After fleeing Germany in the 'thirties, Weill remained in Paris for a while, writing songs with French lyrics. Finally settling in the United States, he collaborated during the short life remaining to him (he died at fifty) with such American lyricists as Ira Gershwin, Ogden Nash, and Maxwell Anderson. Kohler included Weill songs in German, French, and English, providing help to her audience by translating or paraphrasing the foreign lyrics that most were unlikely to understand. But she avoided a mechanical approach by prefacing each those numbers with a dramatic reading that revealed the intensity of emotion in Weill's songs.

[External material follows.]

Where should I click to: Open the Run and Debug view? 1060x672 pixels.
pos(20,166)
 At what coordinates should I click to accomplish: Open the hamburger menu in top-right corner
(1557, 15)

Since Kohler first came to New York's cabaret scene several years ago, both her voice and her acting have strengthened, and while occasionally the intensity of her interpretive introductions seemed over the top, at other times the pairing of dramatic reading and singing was mesmerizing. Particularly compelling if ironically understated was the "Ballad of a Soldier's Wife," in which the wife describes the gifts she receives from her husband fighting in Czechoslavakia, Holland, Belgium, and France. Her final "gift," from Russia, is a widow's veil. One can be on any side of the present anti-war sentiment sweeping America's political scene and still recognize the pathos in the ballad.

A perennial favorite with Weill fans, "Surabaya Johnny," also speaks to contemporary concerns, expressing the feelings of a woman mistreated by her lover but clinging to her devotion to him. Kohler's rendition highlighted the emotional conflict and ranged over a myriad of responses, from anger to despair. Similarly ironic but also devastating was Je ne t'aime pas, where a woman denies she still loves her man but obviously does.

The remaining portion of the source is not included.